There Is Now an FDA-Approved Treatment for COVID-19

The FDA has extended its first approval (not just emergency clearance) for a drug to treat COVID-19. You’ve probably heard of this medication: the antiviral remdesivir, which has been used in hospitals for the past few months.

What is remdesivir?

Remdesivir, sold under the brand name Veklury, is an antiviral agent. This means that it interferes with the process by which the virus produces itself to a greater extent within human cells. It was previously tested against Ebola and hepatitis C, but never made it to the market. Veklury is manufactured by the pharmaceutical company Gilead, which charges $ 3,120 for a course of treatment for insured patients in the United States.

Remdesivir is one of the treatments President Trump reportedly received when he contracted COVID-19, along with the corticosteroid dexamethasone and an antibody cocktail created by Regeneron.

How well does it work?

It’s a difficult question. In a press release, Gilead points to research showing remdesivir reduced recovery time from 15 days to 10 days, which sounds great.

But other studies have shown less benefit, and some experts are skeptical if this provides anything at all. A recent study by the World Health Organization found that it does not save lives or shorten hospital stays. (The same study found no significant benefits of hydroxychloroquine.)

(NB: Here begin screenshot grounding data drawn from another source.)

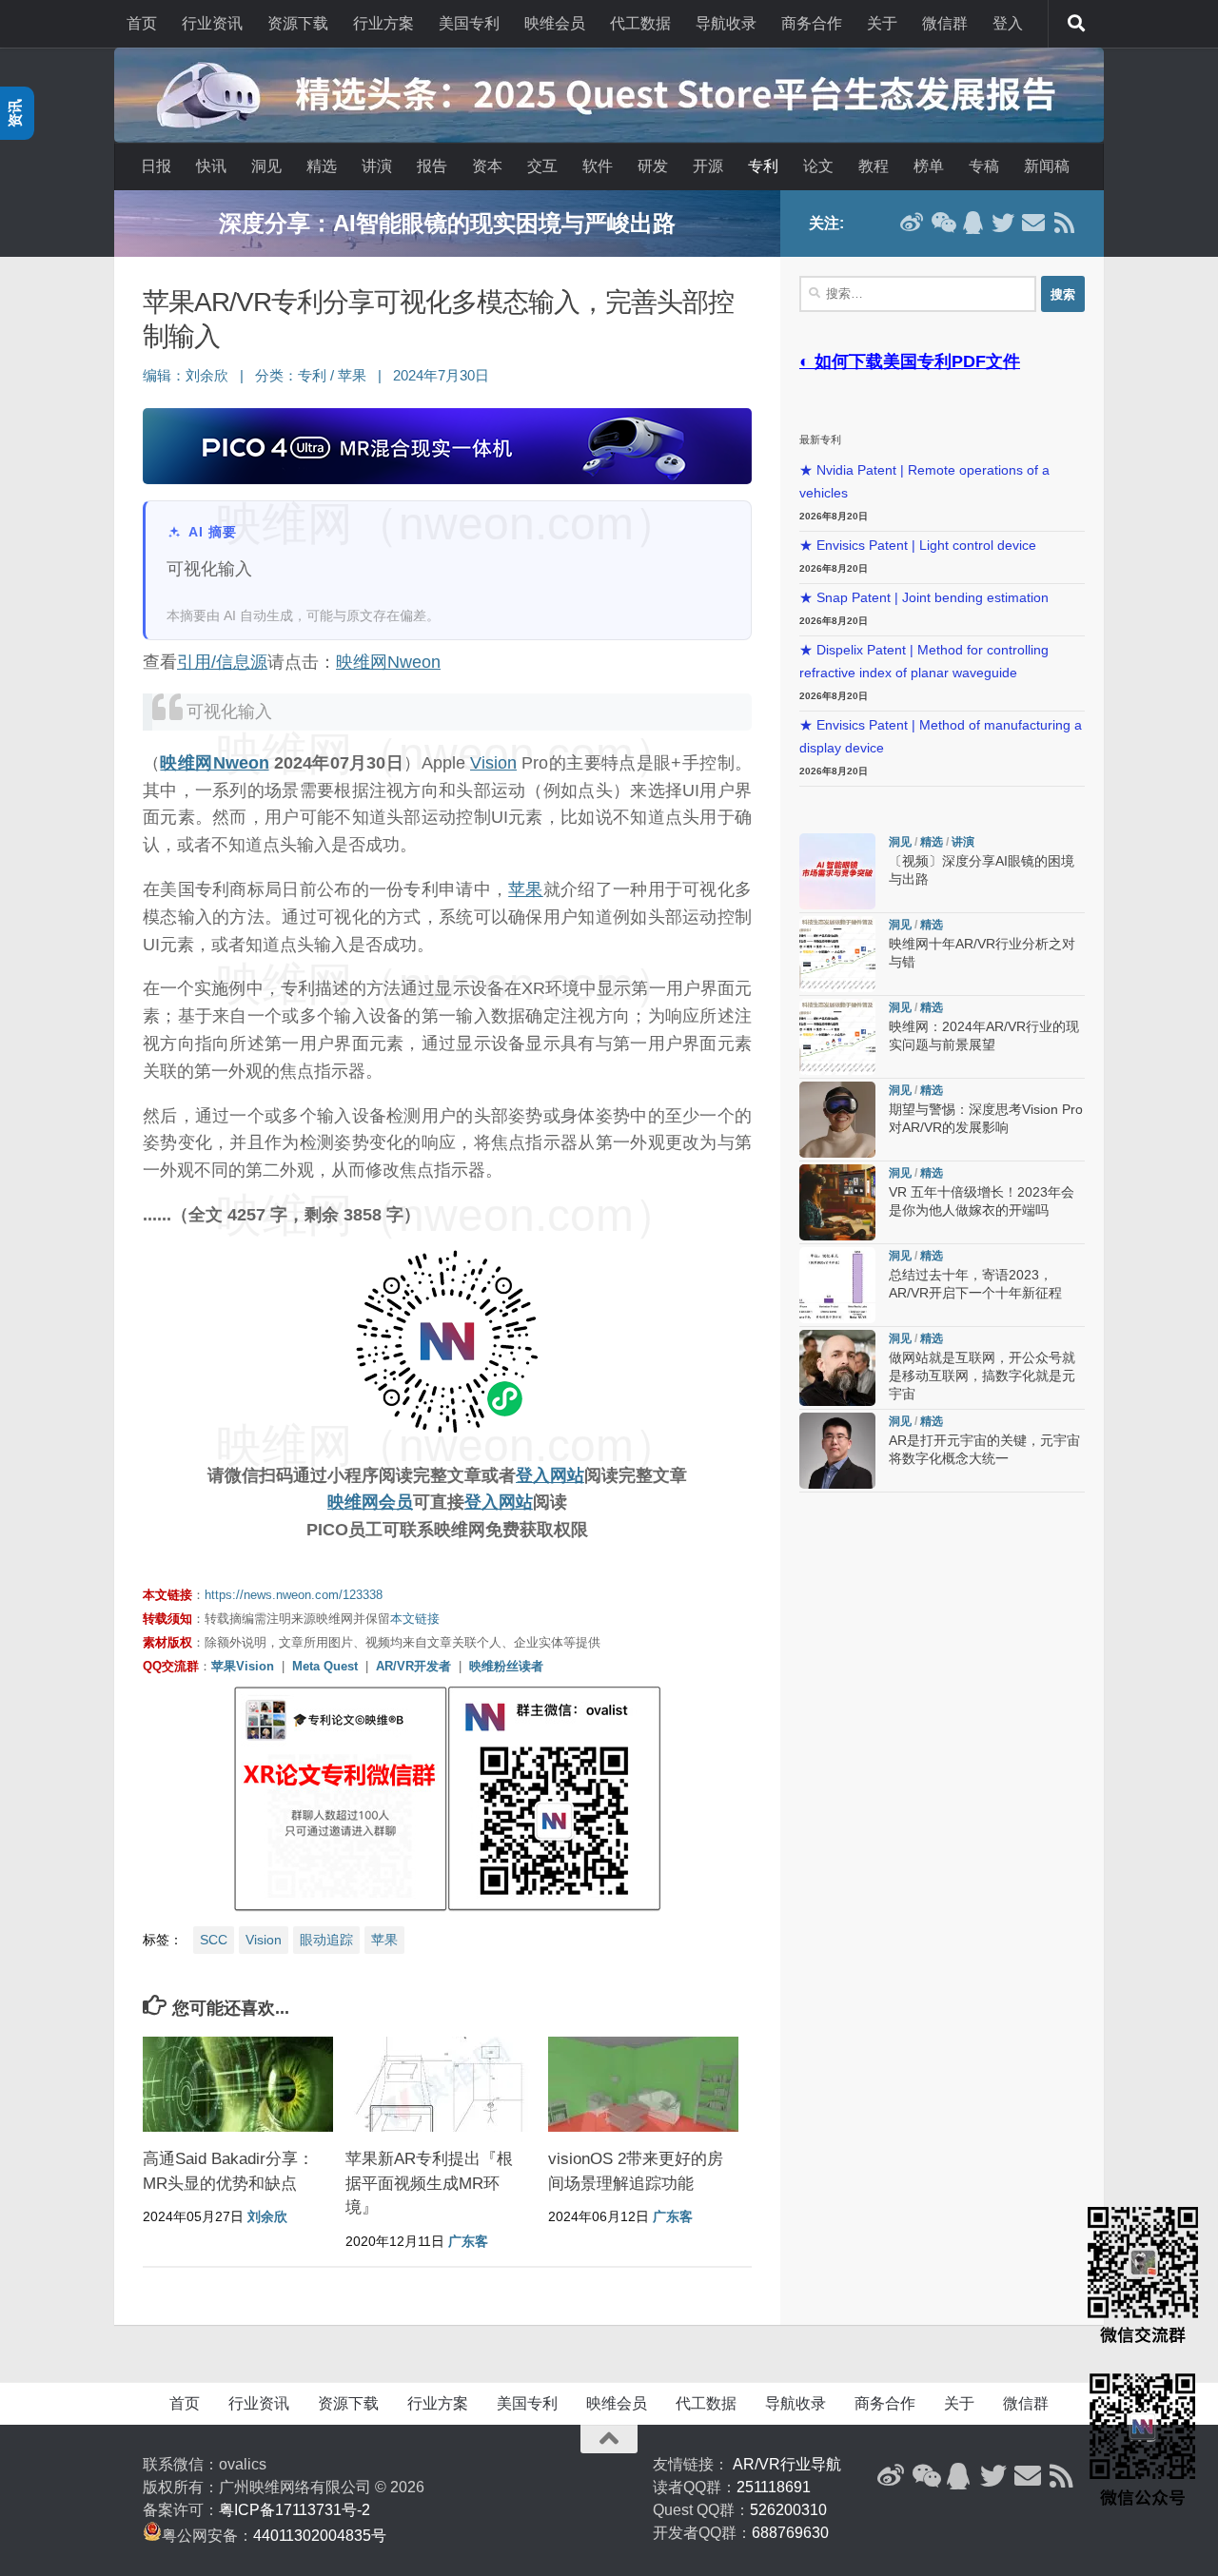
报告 (432, 166)
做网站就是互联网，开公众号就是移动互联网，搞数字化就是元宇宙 (982, 1376)
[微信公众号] (942, 222)
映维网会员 (370, 1502)
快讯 (211, 166)
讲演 (377, 166)
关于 (882, 23)
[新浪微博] (911, 222)
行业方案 (383, 23)
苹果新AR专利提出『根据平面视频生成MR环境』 (429, 2183)
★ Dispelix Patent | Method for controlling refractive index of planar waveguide (924, 661)
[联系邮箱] (1033, 222)
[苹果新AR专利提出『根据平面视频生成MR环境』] (440, 2084)
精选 (321, 166)
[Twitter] (1003, 222)
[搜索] (1076, 24)
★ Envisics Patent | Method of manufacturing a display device (940, 736)
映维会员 (554, 23)
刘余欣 (207, 375)
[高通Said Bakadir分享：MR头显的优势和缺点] (238, 2084)
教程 (873, 166)
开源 (708, 166)
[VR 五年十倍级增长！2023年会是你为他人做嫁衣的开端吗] (837, 1202)
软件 (597, 166)
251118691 (774, 2487)
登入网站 (550, 1475)
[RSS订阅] (1063, 222)
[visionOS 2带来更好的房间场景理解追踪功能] (643, 2084)
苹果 (352, 375)
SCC (213, 1939)
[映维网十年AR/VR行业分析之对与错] (837, 954)
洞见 (266, 166)
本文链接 (415, 1618)
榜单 (929, 166)
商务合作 (811, 23)
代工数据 (640, 23)
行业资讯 (212, 23)
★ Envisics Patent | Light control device (917, 545)
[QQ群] (972, 222)
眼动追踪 (326, 1939)
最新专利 (820, 439)
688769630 (790, 2533)
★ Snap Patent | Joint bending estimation (924, 598)
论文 (818, 166)
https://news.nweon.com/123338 (294, 1595)
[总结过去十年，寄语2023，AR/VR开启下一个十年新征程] (837, 1285)
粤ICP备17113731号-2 (294, 2510)
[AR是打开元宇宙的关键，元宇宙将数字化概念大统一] (837, 1451)
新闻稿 (1047, 166)
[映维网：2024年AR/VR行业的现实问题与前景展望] (837, 1037)
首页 (142, 23)
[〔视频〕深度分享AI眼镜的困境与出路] (837, 871)
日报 (156, 166)
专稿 (984, 166)
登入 (1007, 23)
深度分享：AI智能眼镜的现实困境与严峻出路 (447, 223)
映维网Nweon (388, 662)
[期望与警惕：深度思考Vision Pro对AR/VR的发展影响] (837, 1120)
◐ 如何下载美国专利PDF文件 (909, 361)
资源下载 (297, 23)
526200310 (788, 2510)
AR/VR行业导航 (787, 2464)
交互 (542, 166)
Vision (493, 762)
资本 (487, 166)
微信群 (945, 23)
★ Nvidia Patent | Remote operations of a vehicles (924, 481)
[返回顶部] (609, 2439)
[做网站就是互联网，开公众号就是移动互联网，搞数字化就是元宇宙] (837, 1368)
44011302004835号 (319, 2535)
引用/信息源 (222, 662)
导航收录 (726, 23)
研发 (653, 166)
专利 (763, 166)
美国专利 (469, 23)
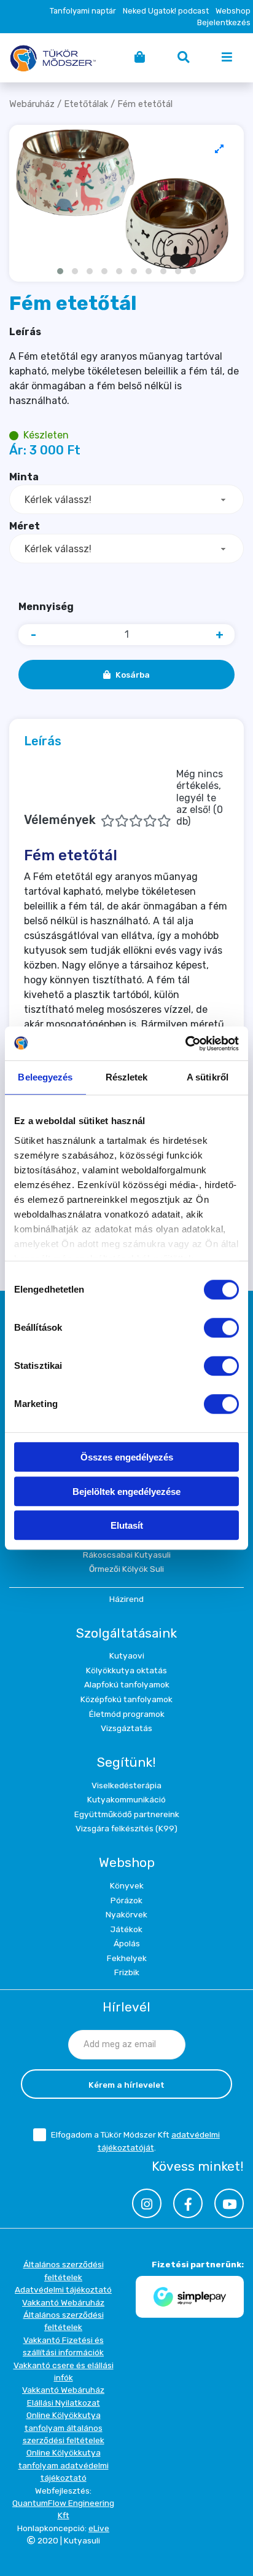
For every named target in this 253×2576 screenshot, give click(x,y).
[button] (60, 271)
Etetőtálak (86, 103)
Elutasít (127, 1525)
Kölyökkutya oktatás (126, 1670)
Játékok (126, 1929)
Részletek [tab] (127, 1077)
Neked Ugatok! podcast (166, 10)
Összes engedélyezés (126, 1457)
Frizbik (126, 1972)
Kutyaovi (126, 1655)
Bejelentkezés (224, 22)
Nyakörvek (126, 1914)
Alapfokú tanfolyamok (126, 1684)
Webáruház (32, 103)
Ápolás (127, 1943)
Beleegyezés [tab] (45, 1077)
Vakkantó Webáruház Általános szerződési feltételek (63, 2314)
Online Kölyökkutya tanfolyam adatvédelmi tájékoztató (63, 2465)
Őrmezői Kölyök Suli (126, 1569)
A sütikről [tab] (207, 1077)
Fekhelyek (127, 1958)
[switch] (221, 1328)
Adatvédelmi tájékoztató (63, 2289)
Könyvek (127, 1885)
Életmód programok (127, 1714)
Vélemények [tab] (123, 797)
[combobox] (126, 499)
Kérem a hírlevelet (126, 2085)
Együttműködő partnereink (126, 1814)
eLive (98, 2528)
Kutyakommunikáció (126, 1799)
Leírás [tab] (42, 741)
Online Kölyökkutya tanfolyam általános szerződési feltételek (63, 2427)
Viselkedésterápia (126, 1785)
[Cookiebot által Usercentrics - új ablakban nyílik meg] (185, 1044)
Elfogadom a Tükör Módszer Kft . (135, 2141)
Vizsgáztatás (126, 1728)
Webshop (233, 10)
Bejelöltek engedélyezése (126, 1491)
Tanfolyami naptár (83, 10)
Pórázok (126, 1900)
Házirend (126, 1599)
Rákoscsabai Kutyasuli (127, 1554)
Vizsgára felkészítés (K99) (126, 1828)
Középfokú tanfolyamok (126, 1699)
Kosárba (132, 675)
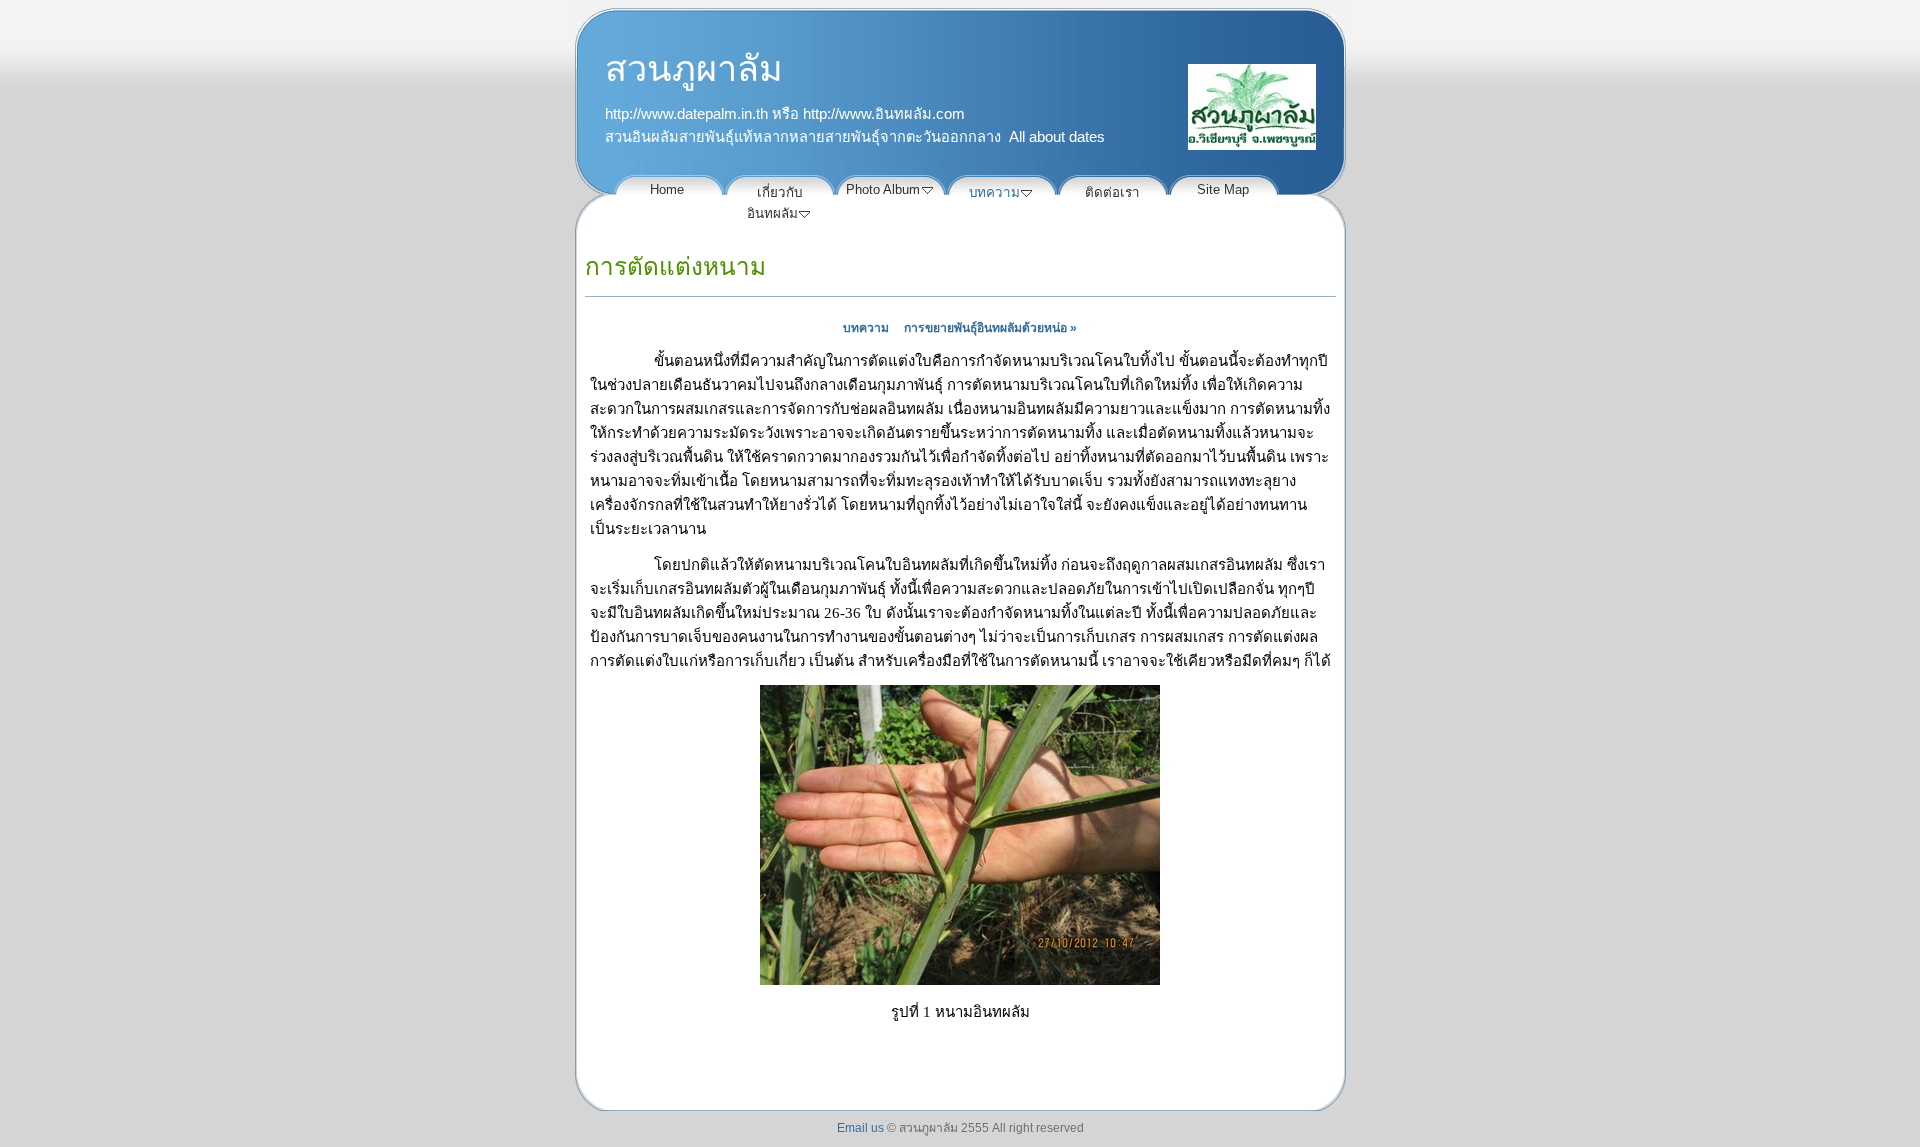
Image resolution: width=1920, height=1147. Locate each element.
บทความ (866, 328)
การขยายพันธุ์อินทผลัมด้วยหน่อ (990, 328)
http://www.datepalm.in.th (686, 114)
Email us (860, 1128)
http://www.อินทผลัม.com (884, 114)
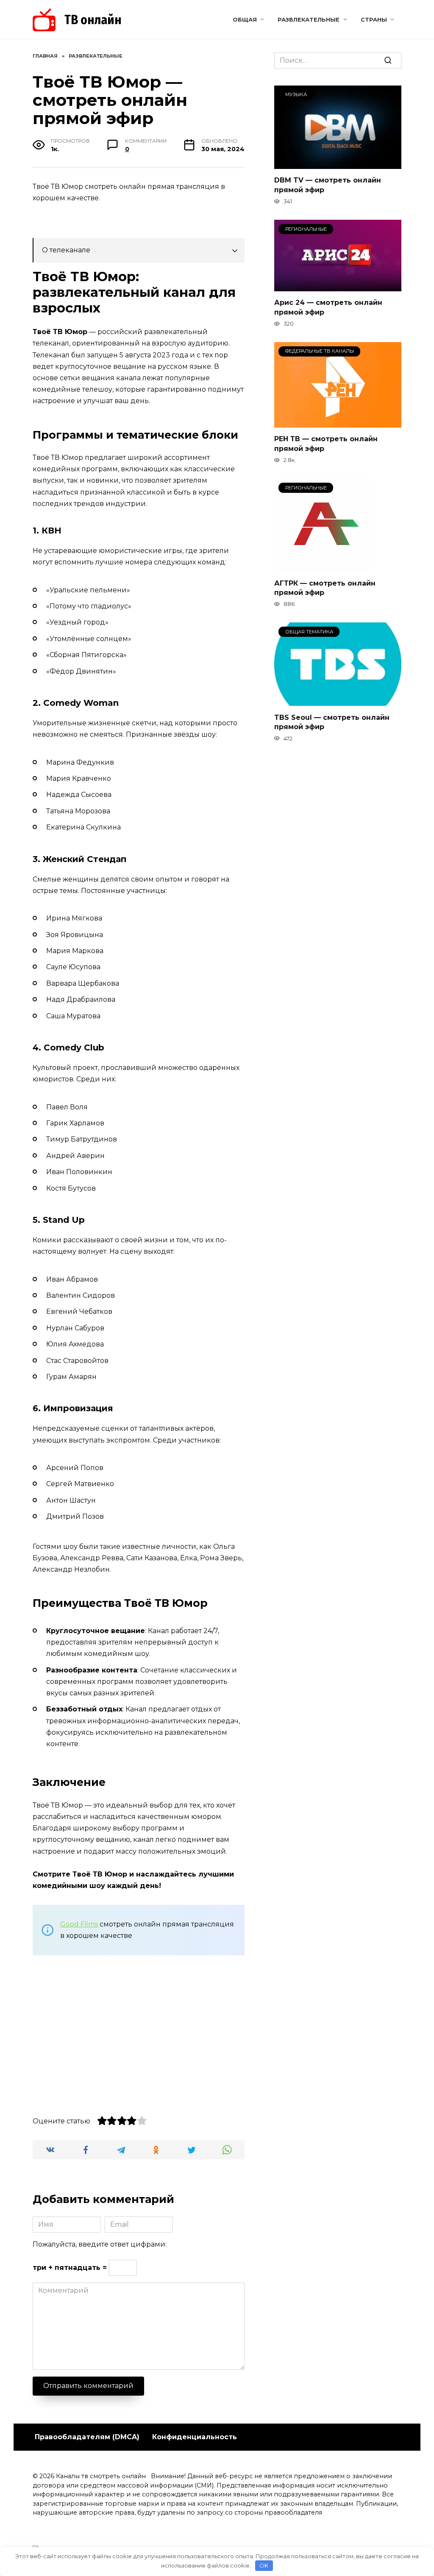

In its statement, the FDA cites three trials, including one that improved in five days . Trials to determine how well remdesivir works are still ongoing, even after its approval.

What does approval mean?

According to the FDA, full approval requires “substantial evidence of efficacy and demonstration of safety for the intended use,” including an assessment of how the benefits compare to the risks to the population for which it is approved.

Authorization to use the drug in hospitalized patients is permitted and should only be administered in a hospital. It is approved for adults and children 12 years of age and older and weighing at least 40 kg (88 lb).

Remdesivir was previously available under an Emergency Use Authorization or EUA, which had less stringent requirements. (Hydroxychloroquine was available under the EUA earlier this year, but EUA was withdrawn after further test results showed it did not appear to be effective.) Initially, in May, EUA for remdesivir was used only for critically ill patients. Then, in August, EUA was expanded to include all hospitalized patients. EUA was revised again along with approval; EUA now allows doctors to prescribe it to children outside the approved population.